--- SOURCE DATA Enclosed Below ---

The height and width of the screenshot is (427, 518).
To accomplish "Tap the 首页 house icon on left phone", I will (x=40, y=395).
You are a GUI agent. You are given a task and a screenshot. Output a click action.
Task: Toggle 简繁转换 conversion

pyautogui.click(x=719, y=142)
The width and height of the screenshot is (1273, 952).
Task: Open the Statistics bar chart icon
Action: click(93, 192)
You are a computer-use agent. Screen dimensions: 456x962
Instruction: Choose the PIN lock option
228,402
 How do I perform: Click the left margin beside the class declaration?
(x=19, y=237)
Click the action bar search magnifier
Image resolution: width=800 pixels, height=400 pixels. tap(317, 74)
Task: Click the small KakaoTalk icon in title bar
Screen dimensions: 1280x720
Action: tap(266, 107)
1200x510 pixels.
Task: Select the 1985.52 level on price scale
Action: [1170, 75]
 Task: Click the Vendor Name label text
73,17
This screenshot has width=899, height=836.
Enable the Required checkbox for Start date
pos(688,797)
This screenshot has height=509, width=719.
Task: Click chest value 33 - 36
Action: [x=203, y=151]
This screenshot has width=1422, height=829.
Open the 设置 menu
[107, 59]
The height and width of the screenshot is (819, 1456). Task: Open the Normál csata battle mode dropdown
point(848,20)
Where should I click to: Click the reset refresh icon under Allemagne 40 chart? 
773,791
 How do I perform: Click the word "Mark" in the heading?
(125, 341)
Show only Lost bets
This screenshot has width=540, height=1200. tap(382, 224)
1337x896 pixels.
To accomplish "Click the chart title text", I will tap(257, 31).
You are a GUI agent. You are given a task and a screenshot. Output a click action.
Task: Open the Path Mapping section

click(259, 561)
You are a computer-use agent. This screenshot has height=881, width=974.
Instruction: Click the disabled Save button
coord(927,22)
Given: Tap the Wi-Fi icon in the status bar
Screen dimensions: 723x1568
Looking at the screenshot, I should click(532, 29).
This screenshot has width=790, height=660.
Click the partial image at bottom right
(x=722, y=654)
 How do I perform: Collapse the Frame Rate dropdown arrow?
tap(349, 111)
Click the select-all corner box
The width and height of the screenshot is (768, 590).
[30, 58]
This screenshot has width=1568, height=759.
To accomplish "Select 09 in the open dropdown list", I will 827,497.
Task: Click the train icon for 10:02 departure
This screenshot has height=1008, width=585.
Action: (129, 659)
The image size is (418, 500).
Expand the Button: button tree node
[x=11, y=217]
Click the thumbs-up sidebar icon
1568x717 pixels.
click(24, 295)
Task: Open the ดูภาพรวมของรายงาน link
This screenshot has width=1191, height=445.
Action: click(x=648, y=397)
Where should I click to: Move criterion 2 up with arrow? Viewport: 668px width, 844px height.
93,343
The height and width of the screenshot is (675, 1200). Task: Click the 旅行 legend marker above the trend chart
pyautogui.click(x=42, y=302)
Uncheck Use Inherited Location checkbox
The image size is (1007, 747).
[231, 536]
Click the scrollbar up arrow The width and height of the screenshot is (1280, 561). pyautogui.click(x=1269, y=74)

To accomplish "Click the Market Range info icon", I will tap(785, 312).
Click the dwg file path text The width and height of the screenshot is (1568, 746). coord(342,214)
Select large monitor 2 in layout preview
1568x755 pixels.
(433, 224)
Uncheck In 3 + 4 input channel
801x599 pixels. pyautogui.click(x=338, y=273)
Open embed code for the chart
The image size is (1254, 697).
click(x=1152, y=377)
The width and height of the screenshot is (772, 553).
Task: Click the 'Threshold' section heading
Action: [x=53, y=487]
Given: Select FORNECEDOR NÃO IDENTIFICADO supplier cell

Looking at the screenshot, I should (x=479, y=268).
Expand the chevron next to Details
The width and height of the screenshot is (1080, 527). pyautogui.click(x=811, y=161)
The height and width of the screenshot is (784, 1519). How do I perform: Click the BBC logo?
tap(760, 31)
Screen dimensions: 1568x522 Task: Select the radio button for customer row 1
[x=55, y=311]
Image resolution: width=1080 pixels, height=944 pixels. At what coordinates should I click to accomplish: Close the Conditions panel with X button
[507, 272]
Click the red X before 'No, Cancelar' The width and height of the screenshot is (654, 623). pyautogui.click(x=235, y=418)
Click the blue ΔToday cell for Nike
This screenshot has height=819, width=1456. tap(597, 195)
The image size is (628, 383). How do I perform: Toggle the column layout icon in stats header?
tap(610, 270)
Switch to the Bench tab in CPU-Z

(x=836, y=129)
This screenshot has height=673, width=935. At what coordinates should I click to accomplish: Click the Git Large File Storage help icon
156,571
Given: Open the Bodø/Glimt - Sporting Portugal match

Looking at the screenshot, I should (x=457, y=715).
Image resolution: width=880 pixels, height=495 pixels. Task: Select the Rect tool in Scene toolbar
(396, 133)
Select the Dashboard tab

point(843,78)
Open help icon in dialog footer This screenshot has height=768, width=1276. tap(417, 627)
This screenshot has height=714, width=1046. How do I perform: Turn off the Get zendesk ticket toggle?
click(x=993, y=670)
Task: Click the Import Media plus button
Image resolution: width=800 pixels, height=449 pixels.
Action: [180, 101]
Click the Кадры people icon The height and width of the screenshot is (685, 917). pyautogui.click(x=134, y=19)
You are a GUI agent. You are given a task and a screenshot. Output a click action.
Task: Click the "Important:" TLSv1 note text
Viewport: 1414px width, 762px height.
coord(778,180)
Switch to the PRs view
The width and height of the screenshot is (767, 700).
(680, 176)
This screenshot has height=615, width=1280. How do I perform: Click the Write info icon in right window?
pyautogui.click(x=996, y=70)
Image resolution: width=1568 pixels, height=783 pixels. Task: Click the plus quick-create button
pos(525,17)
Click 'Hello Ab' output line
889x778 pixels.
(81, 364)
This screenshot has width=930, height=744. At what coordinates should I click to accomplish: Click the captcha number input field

--- End of Enclosed SOURCE DATA ---

• [EXERCISE PROMPT] If a line in the data contains the string "title", count it, then give the total and nothing else.

• [WRITTEN REPLY] 2